### [What you will do]
Everything in the listing below from the line containing "This screenshot has height=263, width=644. Task: Cancel" through the line containing "Task: Click the" must be repeated exactly; the remaining lines are not wanted.

### [Data to use]
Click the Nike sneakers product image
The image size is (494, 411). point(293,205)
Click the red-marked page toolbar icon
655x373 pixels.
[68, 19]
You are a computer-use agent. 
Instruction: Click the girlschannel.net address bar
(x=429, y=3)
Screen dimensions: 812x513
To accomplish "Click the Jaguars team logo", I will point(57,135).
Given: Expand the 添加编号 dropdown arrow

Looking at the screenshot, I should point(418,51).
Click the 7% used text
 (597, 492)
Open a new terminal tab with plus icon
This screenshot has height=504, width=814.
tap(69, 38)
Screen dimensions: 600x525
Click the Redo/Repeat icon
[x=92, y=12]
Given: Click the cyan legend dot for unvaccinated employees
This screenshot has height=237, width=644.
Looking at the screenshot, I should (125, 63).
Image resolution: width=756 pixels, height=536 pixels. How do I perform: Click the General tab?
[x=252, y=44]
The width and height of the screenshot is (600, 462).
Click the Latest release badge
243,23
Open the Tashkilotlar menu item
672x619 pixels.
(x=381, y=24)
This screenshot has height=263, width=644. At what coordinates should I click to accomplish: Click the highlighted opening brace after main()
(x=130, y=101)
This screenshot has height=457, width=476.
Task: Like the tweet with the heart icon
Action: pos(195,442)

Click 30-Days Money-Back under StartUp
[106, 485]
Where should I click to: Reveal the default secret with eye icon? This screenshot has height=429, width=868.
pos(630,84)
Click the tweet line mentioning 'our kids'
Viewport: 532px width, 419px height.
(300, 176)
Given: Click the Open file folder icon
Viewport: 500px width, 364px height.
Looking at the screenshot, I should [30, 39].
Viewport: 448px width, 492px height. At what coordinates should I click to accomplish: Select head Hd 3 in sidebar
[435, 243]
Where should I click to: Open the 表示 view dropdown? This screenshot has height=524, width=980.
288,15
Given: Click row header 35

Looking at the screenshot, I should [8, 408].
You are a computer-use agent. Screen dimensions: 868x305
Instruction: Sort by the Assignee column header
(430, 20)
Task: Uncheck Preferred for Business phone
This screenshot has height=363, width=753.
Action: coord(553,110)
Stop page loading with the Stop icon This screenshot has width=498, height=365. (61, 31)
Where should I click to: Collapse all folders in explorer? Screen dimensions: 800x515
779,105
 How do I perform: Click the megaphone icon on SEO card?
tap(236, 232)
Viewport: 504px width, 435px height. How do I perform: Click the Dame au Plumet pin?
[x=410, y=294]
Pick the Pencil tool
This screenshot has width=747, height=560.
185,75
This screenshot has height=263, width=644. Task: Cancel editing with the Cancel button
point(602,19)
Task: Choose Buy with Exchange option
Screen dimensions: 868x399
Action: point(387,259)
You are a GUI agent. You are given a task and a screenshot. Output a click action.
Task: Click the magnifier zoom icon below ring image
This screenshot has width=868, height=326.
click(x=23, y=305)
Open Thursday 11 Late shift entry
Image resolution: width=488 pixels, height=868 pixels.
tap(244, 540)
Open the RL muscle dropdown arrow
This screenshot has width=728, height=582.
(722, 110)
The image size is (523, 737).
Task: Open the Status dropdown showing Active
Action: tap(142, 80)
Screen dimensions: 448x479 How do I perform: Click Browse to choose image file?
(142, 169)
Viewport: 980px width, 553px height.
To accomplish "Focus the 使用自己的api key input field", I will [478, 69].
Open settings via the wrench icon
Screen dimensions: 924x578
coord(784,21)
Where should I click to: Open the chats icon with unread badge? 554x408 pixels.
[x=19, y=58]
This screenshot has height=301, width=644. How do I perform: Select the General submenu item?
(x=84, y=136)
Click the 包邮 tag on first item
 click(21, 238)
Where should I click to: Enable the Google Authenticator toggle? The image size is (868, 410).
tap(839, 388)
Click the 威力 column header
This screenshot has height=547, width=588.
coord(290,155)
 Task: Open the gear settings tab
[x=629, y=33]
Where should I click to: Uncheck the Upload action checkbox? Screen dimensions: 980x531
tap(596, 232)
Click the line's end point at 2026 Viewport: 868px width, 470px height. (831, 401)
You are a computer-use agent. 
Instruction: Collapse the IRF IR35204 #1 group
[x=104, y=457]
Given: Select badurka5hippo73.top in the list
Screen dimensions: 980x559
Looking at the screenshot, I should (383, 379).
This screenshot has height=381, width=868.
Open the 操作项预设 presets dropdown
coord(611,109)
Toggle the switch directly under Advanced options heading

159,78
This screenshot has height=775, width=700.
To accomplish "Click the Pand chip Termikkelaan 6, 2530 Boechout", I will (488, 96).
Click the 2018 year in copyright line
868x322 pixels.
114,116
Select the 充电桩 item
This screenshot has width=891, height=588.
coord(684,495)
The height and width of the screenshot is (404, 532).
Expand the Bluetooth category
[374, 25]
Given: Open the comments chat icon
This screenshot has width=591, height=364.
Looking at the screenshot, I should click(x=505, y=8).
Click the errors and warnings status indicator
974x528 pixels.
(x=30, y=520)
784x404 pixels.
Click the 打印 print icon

### [Answer for this exercise]
This screenshot has height=263, width=644. Task: Cancel editing with the Cancel button
point(602,19)
Task: Choose Buy with Exchange option
Screen dimensions: 868x399
Action: point(387,259)
You are a GUI agent. You are given a task and a screenshot. Output a click action.
Task: Click the magnifier zoom icon below ring image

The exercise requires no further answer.